Olympische Spiele haben es hierzulande schwer. In Graubünden und im Wallis scheiterten die Grossanlässe an der Urne. Wenn der Ständerat heute Ja dazu sagt, könnte auch die Schweizer Stimmbevölkerung in Zukunft über Bundesbeiträge zu Olympia abstimmen.
Reto Zanettin
BERN. An den olympischen Winterspielen in Sapporo 1972 gewannen Marie-Theres Nadig und Bernhard Russi Gold in der Ski-Abfahrt. Zwanzig Jahre später besiegte Marc Rosset seinen Kontrahenten Jordi Arrese im Final des olympischen Tennisturniers. Und vor wenigen Wochen fuhren Jolanda Neff, Sina Frei und Linda Indergand zu Gold, Silber und Bronze im Mountainbike-Rennen von Tokio. Solche Sternstunden helvetischen Sports könnten wohl nur übertroffen werden, wenn sie sich im eigenen Land ereigneten.
Ob es zu Schweizer Olympiasiegen vor Schweizer Publikum kommen wird, könnte bald nicht mehr lediglich vom Dynamit in den Muskeln der Sportlerinnen, der Qualität der Kandidatur und der Gunst des Internationalen Olympischen Komitees (IOK), das die Spiele an einen Austragungsort vergibt, abhängen. Das Stimmvolk könnte inskünftig auf eidgenössischer Ebene mitreden.
Denn heute berät der Ständerat einen Vorstoss, welcher die Unterstützung olympischer Spiele durch den Bund dem fakultativen Referendum unterstellen möchte. 50 000 Stimmberechtigte könnten also eine Abstimmung erwirken. Dabei ginge es um einiges: An «Sion 2026» hätte sich der Bund mit einer Milliarde Franken beteiligt.
Die parlamentarische Initiative zur Änderung des Sportförderungsgesetz stammt von der Sozialdemokratin Silva Semadeni aus Graubünden, die bis Ende 2019 im Nationalrat politisierte. Olympische Spiele seien ein bedeutsames, prestigeträchtiges, aber bisweilen umstrittenes Sportereignis, für das sich der Bund stark engagieren müsse und Sicherheitskräfte der Kantone im Einsatz stünden, begründete Semadeni ihr Anliegen.

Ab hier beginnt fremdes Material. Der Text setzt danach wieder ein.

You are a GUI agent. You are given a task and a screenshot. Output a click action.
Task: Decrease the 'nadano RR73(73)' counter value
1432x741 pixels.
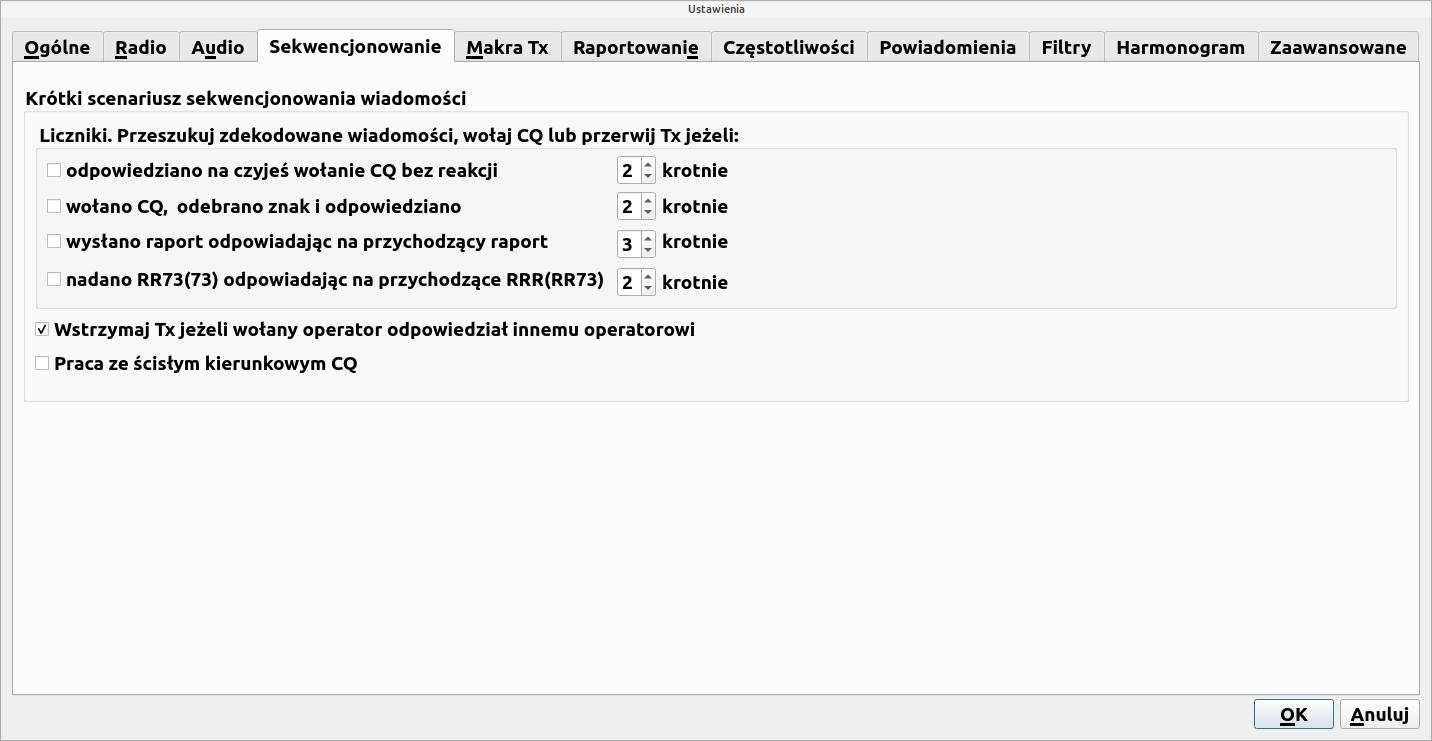point(648,288)

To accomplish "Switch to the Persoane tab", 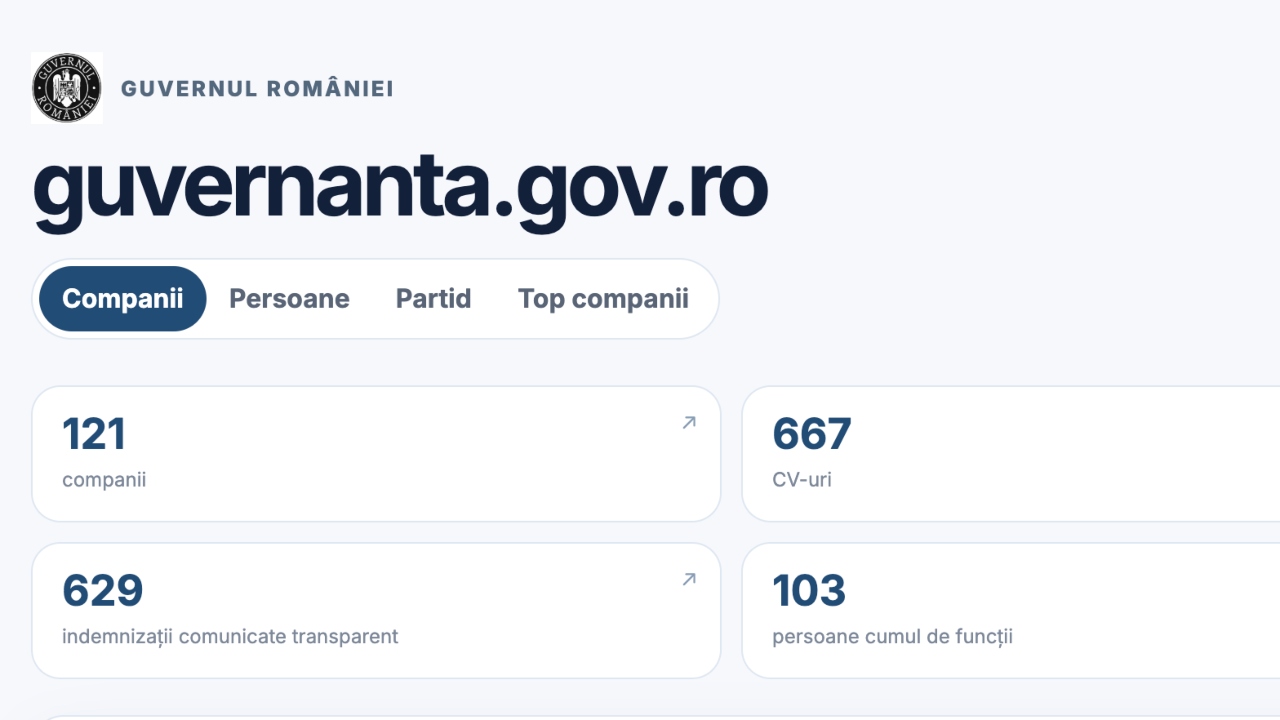I will 289,299.
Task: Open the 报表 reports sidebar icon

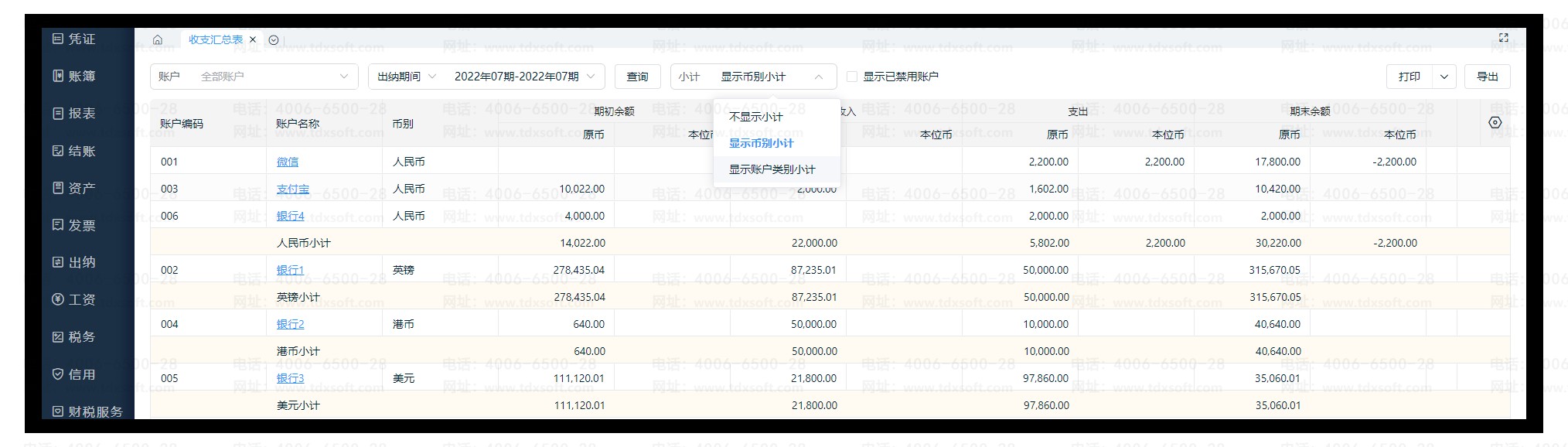Action: coord(59,114)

Nach ihrem Ausscheiden aus dem Nationalrat hat Parteikollegin Martina Munz aus Schaffhausen den Vorstoss übernommen. Munz sagt: «Die parlamentarische Initiative stärkt die Volksrechte, weil die Bevölkerung über Grossveranstaltungen abstimmen kann. Wenn das Volk Ja sagt, kann man sauber planen und umsetzen.» Plane man zuerst, werde viel investiert mit unsicherem Ausgang.
Der Schaffhauser Ständerat Hannes Germann (SVP) sagt hingegen: «Das Olympische Komitee würde kaum jemals Spiele an die Schweiz vergeben, wenn ein Referendum droht, das die Durchführung letztlich verhindert.» Umgekehrt könne ein abschlägiger Entscheid des olympischen Komitees ein Ja des Volkes nachträglich zunichtemachen, was stossend wäre, so Germann.
Ist der Zeitpunkt jetzt der richtige?
Der Nationalrat behandelte das Geschäft bereits in der Sommersession. Dagegen votierte der Berner Christian Wasserfallen (FDP), da er sich «persönlich sehr stark wünschen würde, dass endlich wieder einmal Olympische Spiele in der Schweiz stattfinden würden.» Die Initiative sei aber nicht angebracht, weil im Augenblick keine Schweizer Olympia-Kandidatur laufe und man somit für ein Phantomprojekt legiferieren würde. Genau weil sich die Schweiz zurzeit nicht für die Austragung olympischer Spiele bewerbe, sei der Zeitpunkt richtig, entgegnet Munz. «Somit sind die Spielregeln schon bei der Planung bekannt und die Bevölkerung weiss, dass sie das letzte Wort hat.»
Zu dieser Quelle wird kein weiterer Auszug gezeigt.